TAREA ESCRITA>
Cuenta las líneas del material que contienen la palabra "screenshot", teniendo en cuenta las mayúsculas y minúsculas. Da solo el número.

DATOS A UTILIZAR>
____

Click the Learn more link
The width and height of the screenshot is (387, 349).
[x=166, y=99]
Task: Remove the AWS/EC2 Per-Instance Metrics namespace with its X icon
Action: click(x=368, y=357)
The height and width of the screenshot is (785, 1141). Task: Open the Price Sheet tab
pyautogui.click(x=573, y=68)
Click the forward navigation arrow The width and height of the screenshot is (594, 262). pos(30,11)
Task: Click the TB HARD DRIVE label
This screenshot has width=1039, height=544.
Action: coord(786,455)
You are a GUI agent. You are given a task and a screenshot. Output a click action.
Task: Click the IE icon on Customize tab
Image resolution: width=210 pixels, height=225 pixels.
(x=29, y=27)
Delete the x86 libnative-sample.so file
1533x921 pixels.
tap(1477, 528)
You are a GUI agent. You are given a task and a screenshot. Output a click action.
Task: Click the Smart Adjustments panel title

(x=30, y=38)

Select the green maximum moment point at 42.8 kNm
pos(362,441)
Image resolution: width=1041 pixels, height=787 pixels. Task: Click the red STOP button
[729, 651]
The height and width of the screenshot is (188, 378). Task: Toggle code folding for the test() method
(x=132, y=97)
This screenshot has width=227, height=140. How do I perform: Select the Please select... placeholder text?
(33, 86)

____

RESPUESTA AL EJERCICIO>
8